Yeah like others point out this is small data. My rules are:

1) Does it fit in a desktop computer memory? If it does it is "small data".

2) Does it fit on a hard drive in a desktop? Then it is just "data". Or medium data.

3) If you need a cluster or some centralized network storage to fit and manage it, you might have big data.

4) Next level up is streaming data. Your data doesn't even sit anywhere because it is accumulated faster than you could ever processes it.


The best definition I've seen of Big Data is "the database indices don't fit in memory on the beefiest single server you have access to". (And this doesn't mean you can claim big data because you only have access to your 4 GB RAM laptop.)

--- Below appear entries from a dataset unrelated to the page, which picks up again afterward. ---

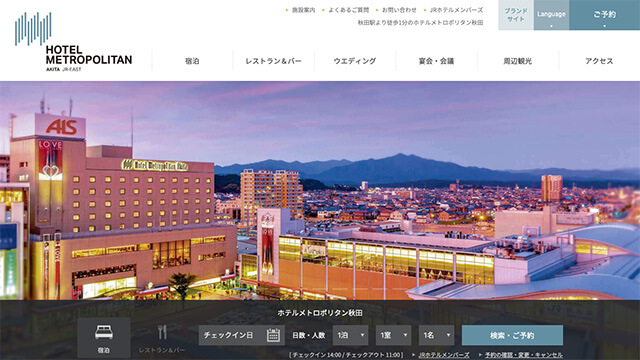
Task: Click the 検索・ご予約 search button
Action: coord(512,335)
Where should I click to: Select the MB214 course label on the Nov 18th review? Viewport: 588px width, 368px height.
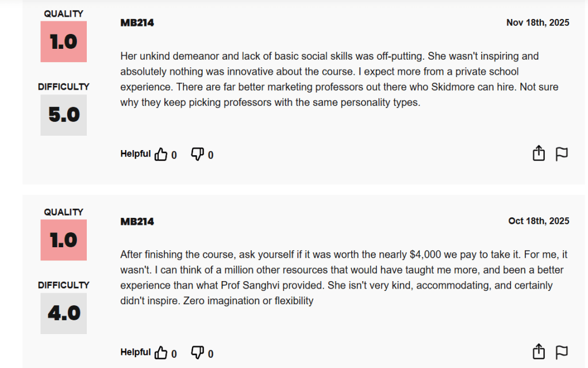137,23
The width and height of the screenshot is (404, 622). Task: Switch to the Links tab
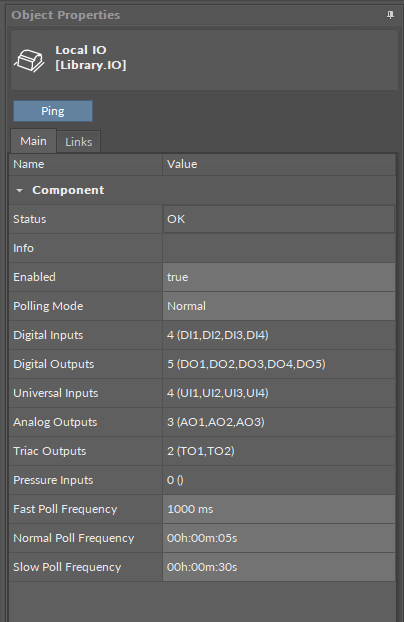pos(79,142)
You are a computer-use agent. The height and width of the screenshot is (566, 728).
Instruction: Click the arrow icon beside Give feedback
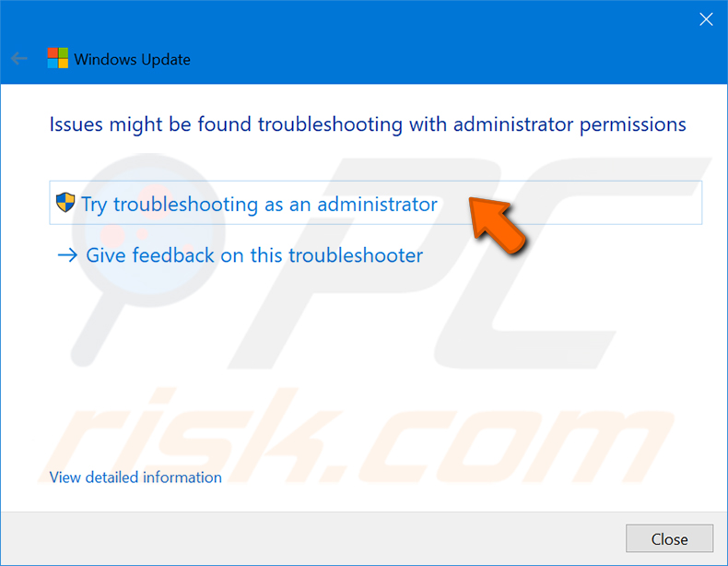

My usual rule of thumb is "does AWS sell a single instance big enough to store and process data in real time?" If you can't find an instance big enough, you have big data.


Infrastructure-wise - no.

Methodology-wise - yes. Basically, anything that you cannot confidently put into a spreadsheet, manually investigate a chunk of it and search with regex is (a buzz word) "big data". Also, you need you forget about all O(n^2) scripts.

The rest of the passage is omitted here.